◆ Exercise description: Rewrite everything from the line containing "This screenshot has height=1406, width=960." down to the line containing "tree-item-restwebservices: › restwebservices", putting "item" in place of "element" and changing nothing else.

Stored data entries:
★ ★ ★ ★ ★ ★ ★

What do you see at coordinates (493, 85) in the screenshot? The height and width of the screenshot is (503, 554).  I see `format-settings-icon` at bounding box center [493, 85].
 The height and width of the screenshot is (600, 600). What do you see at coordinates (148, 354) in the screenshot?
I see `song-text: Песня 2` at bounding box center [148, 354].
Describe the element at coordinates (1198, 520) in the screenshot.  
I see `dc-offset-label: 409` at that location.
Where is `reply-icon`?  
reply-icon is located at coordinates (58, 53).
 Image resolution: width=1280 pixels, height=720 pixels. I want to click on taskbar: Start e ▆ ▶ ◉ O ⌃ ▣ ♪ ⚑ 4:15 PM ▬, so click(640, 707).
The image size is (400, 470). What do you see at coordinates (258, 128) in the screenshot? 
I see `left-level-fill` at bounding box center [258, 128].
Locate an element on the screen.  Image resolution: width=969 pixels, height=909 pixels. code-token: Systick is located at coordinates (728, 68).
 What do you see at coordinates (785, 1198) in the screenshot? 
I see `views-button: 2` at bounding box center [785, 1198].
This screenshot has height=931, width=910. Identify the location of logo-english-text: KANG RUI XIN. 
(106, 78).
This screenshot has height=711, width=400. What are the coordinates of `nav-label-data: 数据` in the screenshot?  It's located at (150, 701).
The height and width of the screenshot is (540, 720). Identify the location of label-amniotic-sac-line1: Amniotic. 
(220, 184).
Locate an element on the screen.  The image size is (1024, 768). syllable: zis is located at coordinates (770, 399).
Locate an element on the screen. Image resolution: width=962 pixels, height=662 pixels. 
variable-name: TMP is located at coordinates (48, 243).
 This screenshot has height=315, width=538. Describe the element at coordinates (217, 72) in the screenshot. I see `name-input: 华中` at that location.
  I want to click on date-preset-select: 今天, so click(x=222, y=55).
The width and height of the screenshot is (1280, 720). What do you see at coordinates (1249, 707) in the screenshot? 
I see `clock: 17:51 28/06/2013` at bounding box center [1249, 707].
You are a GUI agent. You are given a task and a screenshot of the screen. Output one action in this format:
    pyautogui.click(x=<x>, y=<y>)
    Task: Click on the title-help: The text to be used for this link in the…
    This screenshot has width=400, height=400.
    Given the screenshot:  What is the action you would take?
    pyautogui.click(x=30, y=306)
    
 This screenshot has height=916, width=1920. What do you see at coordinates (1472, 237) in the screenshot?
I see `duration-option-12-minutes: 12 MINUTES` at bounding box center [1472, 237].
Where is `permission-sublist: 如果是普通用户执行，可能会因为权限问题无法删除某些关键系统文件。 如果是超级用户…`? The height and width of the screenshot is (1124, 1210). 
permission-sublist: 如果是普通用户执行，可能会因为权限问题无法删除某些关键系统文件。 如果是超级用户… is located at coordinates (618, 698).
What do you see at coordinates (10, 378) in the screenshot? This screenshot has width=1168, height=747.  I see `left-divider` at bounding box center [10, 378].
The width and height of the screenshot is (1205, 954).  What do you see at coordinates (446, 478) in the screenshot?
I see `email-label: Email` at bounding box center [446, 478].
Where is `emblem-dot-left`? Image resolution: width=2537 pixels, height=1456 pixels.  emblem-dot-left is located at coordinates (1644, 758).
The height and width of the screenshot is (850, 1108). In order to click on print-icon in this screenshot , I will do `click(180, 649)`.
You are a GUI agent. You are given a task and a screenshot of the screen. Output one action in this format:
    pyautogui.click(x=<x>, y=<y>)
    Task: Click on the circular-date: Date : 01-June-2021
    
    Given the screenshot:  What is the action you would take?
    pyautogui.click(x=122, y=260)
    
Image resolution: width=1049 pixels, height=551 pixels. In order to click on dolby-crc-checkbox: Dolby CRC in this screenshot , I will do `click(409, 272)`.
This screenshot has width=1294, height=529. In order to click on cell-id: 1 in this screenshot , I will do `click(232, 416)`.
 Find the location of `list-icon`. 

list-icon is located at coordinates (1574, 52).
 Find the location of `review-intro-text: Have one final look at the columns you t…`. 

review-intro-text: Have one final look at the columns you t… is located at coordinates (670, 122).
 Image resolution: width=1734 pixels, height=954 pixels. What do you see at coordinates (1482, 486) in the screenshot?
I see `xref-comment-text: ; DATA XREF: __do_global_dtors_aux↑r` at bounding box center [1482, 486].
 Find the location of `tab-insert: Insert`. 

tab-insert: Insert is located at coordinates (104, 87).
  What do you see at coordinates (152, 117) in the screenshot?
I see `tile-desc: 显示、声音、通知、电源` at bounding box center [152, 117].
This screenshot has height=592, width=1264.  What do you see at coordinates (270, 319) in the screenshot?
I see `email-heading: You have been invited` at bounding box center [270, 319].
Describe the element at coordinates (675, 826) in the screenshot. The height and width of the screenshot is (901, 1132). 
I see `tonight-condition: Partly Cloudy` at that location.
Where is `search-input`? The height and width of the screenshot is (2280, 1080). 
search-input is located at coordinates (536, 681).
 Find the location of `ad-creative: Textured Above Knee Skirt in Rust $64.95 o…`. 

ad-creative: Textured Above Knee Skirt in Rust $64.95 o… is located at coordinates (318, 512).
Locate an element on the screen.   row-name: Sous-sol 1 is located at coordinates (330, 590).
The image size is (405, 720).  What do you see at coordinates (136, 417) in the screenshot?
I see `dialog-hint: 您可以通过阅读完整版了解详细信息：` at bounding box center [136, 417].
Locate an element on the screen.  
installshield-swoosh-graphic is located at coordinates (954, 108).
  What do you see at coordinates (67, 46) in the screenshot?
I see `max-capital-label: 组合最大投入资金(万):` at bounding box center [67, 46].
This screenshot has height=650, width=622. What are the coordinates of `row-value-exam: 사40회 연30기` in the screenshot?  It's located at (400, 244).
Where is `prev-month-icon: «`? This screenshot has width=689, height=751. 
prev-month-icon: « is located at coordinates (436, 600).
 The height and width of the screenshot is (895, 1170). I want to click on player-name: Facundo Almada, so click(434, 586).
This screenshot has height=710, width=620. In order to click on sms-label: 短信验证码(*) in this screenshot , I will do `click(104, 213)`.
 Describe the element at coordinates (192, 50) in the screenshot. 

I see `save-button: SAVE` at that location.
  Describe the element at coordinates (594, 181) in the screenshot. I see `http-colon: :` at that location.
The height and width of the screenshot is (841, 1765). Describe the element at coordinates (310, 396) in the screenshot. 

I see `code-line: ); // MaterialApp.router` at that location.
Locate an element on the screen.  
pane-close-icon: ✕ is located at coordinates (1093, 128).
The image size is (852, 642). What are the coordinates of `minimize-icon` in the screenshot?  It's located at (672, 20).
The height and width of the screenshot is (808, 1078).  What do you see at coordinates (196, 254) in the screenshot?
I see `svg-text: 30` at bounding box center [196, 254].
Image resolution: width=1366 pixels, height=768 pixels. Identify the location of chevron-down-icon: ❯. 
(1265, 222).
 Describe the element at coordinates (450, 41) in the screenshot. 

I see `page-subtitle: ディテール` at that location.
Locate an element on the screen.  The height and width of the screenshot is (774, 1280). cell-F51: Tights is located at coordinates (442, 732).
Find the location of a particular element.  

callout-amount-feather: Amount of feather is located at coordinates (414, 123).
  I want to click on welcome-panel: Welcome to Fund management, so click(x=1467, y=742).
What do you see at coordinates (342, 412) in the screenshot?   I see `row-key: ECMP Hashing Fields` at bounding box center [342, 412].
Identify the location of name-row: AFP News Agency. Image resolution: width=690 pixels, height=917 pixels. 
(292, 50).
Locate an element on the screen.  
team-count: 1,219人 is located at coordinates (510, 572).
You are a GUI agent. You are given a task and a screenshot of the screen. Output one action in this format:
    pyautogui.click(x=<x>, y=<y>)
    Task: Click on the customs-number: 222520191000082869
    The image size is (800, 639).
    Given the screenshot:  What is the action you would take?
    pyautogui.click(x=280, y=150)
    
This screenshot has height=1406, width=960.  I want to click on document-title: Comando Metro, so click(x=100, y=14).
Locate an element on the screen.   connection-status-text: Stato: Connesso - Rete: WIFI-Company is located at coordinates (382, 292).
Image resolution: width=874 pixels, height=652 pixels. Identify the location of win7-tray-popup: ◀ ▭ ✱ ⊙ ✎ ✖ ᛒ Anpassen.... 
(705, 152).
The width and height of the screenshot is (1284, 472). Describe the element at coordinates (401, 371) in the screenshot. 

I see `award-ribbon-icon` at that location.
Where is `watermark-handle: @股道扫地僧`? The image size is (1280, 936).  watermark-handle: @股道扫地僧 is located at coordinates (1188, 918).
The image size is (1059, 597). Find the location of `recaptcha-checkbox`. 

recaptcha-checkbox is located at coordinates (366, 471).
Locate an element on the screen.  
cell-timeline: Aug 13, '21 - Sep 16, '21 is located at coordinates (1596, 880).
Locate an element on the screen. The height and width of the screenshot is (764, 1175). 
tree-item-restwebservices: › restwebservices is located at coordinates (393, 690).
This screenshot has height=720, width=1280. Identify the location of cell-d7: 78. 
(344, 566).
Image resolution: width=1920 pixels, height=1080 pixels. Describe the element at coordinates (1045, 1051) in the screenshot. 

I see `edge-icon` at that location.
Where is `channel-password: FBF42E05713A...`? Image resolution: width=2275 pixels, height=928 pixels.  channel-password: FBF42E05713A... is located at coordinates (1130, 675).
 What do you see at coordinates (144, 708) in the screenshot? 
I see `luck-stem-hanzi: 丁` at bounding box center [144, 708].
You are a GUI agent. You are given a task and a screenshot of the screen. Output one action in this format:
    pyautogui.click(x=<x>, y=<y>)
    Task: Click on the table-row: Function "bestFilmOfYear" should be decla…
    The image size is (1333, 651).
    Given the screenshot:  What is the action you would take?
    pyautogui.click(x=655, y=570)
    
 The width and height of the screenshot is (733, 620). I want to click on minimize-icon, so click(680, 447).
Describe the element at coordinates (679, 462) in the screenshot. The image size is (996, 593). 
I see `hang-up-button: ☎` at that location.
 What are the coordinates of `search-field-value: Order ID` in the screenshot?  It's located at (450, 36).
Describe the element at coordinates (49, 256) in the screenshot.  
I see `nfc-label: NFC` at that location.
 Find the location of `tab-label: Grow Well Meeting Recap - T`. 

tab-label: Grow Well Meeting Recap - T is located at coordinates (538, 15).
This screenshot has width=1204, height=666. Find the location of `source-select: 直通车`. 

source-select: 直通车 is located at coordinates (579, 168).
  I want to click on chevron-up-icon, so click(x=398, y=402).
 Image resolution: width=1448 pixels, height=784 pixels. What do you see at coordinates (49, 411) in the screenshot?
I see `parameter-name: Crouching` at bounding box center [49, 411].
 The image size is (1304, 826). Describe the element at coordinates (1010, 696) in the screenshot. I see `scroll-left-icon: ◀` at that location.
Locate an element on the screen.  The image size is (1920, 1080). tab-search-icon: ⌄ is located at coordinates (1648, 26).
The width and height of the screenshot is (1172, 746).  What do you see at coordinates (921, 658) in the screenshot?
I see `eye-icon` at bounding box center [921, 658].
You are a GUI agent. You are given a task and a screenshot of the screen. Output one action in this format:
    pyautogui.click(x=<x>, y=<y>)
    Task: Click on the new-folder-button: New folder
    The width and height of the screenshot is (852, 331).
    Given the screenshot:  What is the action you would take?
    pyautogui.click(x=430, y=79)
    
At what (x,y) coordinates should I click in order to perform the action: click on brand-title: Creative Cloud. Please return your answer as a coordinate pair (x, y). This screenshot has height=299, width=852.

★ ★ ★ ★ ★ ★ ★

◆ Exercise response:
This screenshot has height=1406, width=960.  I want to click on document-title: Comando Metro, so click(x=100, y=14).
Locate an item on the screen.   connection-status-text: Stato: Connesso - Rete: WIFI-Company is located at coordinates (382, 292).
Image resolution: width=874 pixels, height=652 pixels. Identify the location of win7-tray-popup: ◀ ▭ ✱ ⊙ ✎ ✖ ᛒ Anpassen.... 
(705, 152).
The width and height of the screenshot is (1284, 472). Describe the item at coordinates (401, 371) in the screenshot. 

I see `award-ribbon-icon` at that location.
Where is `watermark-handle: @股道扫地僧`? The image size is (1280, 936).  watermark-handle: @股道扫地僧 is located at coordinates (1188, 918).
The image size is (1059, 597). Find the location of `recaptcha-checkbox`. 

recaptcha-checkbox is located at coordinates (366, 471).
Locate an item on the screen.  
cell-timeline: Aug 13, '21 - Sep 16, '21 is located at coordinates (1596, 880).
Locate an item on the screen. The height and width of the screenshot is (764, 1175). 
tree-item-restwebservices: › restwebservices is located at coordinates (393, 690).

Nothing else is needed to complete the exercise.